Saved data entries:
((

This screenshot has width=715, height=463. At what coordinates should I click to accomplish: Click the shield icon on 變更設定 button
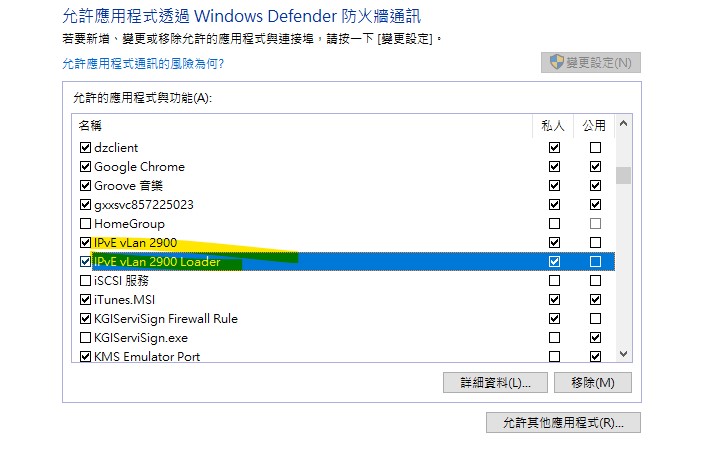tap(557, 62)
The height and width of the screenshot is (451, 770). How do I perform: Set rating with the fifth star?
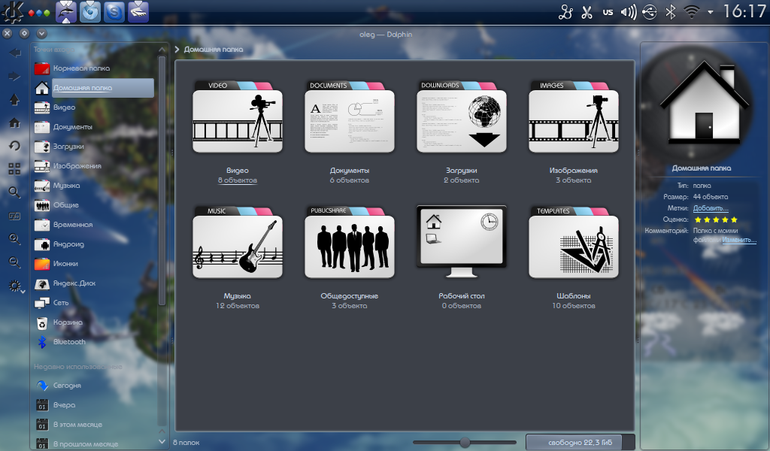pyautogui.click(x=734, y=220)
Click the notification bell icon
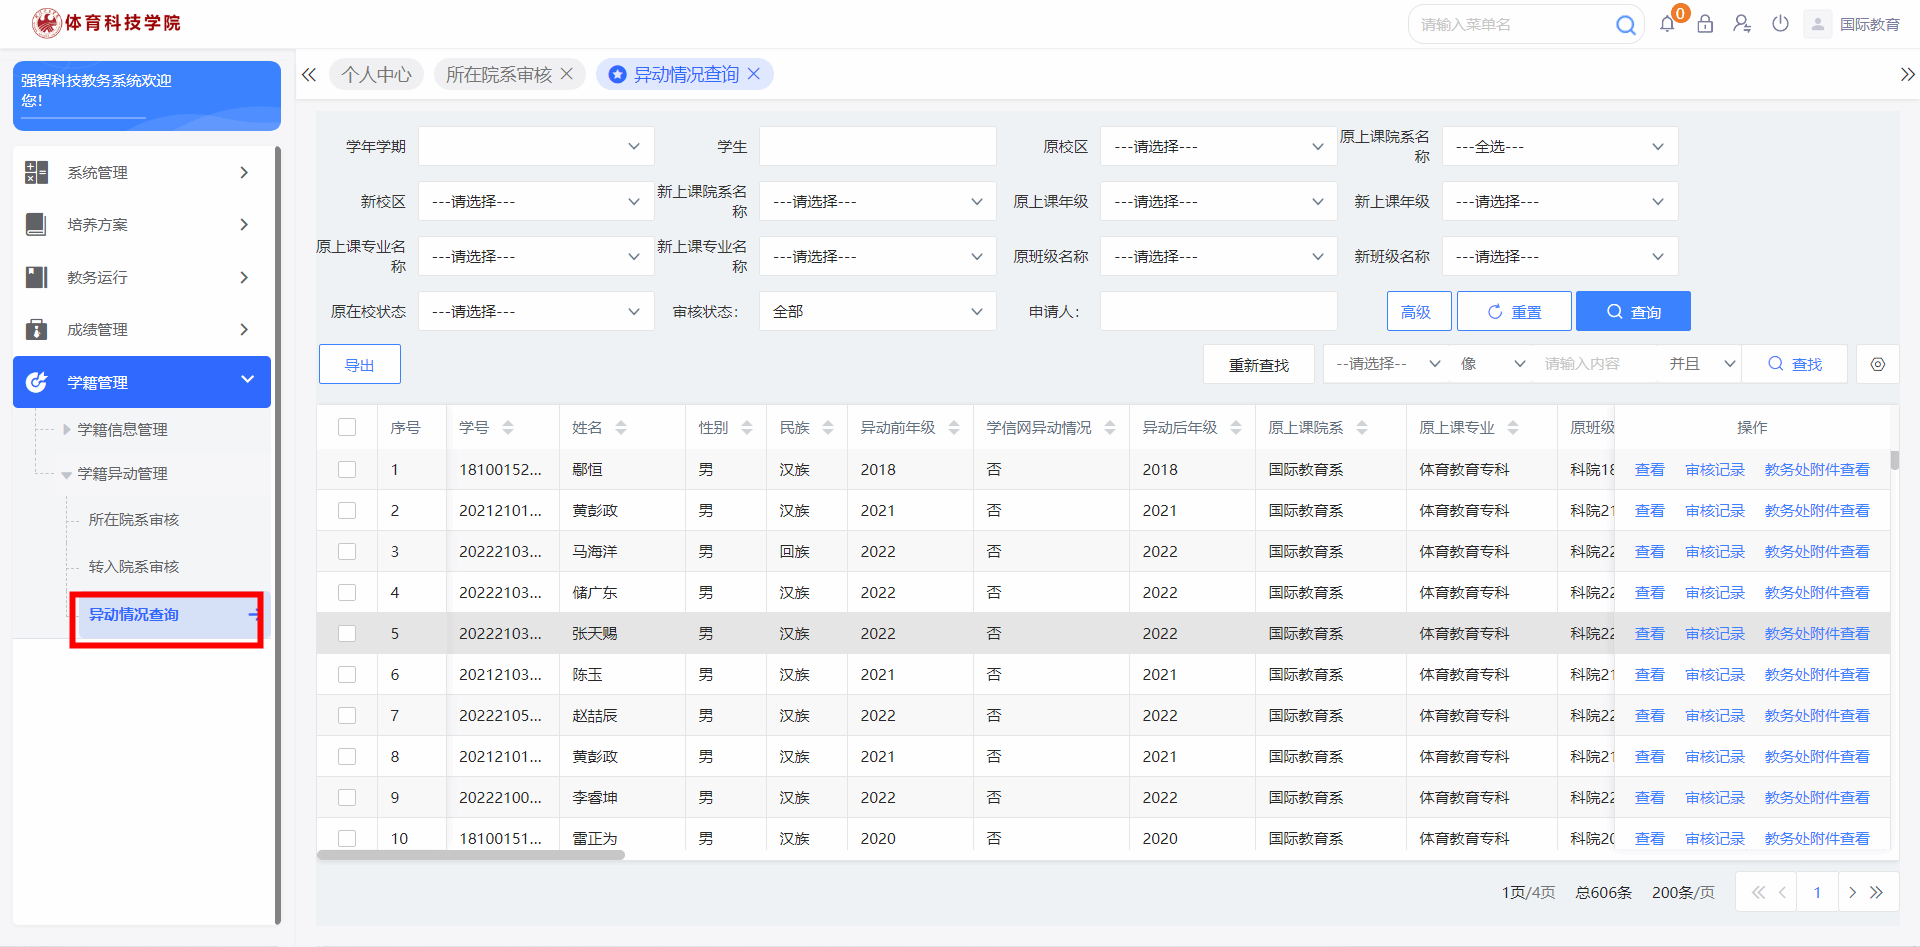Viewport: 1920px width, 947px height. (1667, 25)
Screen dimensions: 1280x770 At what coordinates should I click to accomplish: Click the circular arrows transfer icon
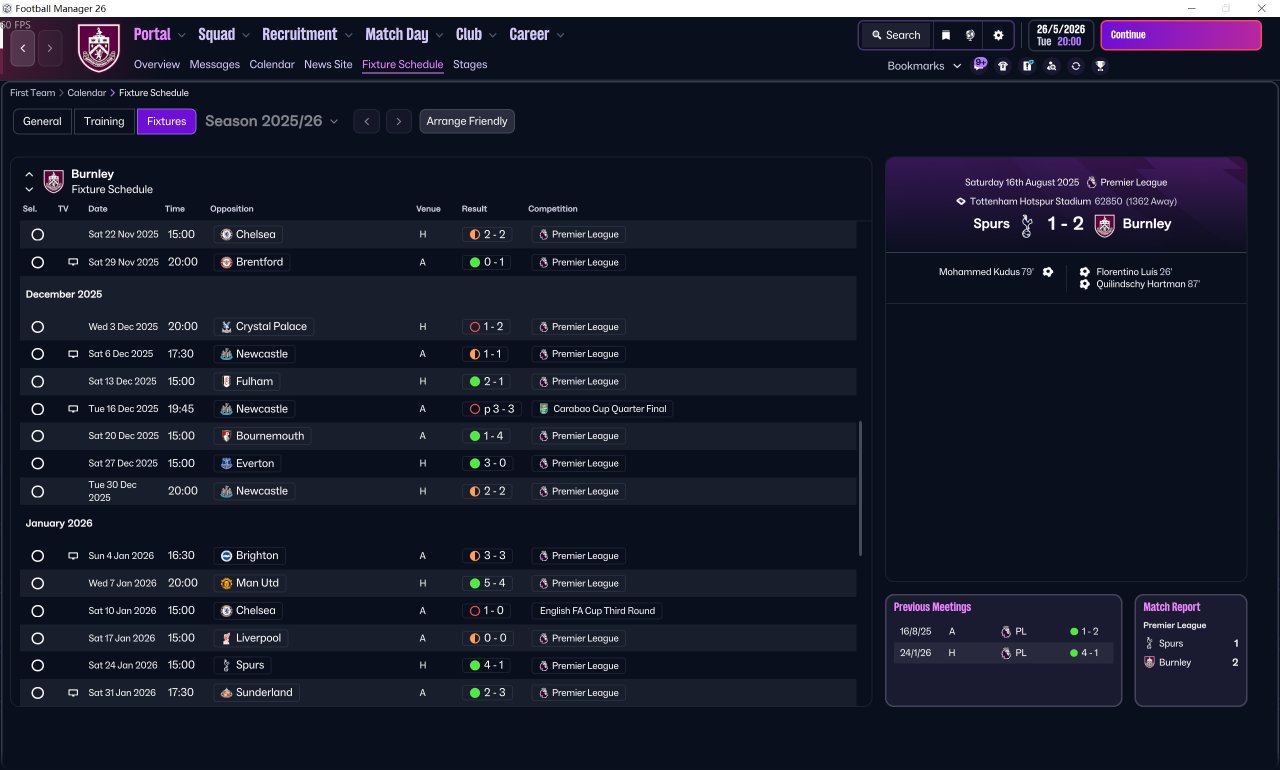1076,66
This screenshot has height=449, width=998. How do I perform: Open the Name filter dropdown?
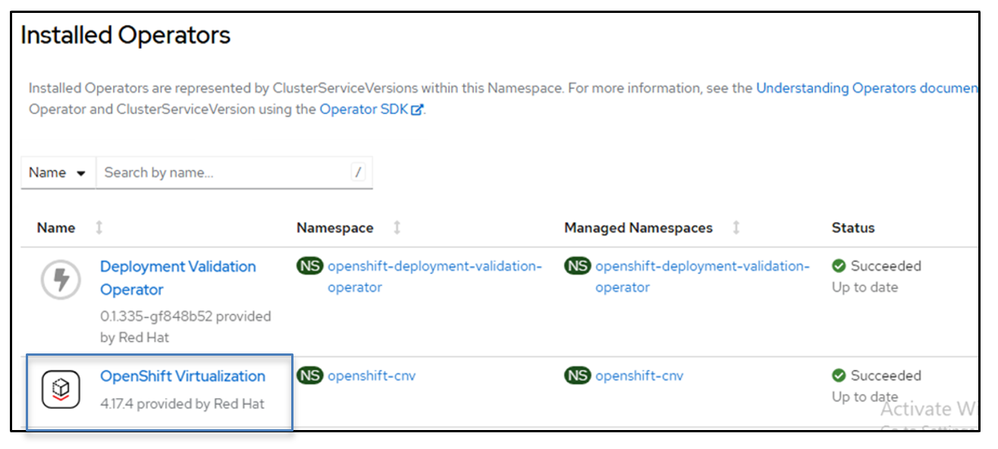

))

▶ _Exercise aim_:
Reproduce each entry verbatim, excluding any embedded images.

▶ _Answer to the exercise_:
This screenshot has width=715, height=463. At what coordinates should I click to accomplish: Click the shield icon on 變更設定 button
tap(557, 62)
The height and width of the screenshot is (451, 770). How do I perform: Set rating with the fifth star?
pyautogui.click(x=734, y=220)
Click the notification bell icon
Viewport: 1920px width, 947px height. (1667, 25)
Screen dimensions: 1280x770 At what coordinates should I click to accomplish: Click the circular arrows transfer icon
1076,66
This screenshot has height=449, width=998. How do I perform: Open the Name filter dropdown?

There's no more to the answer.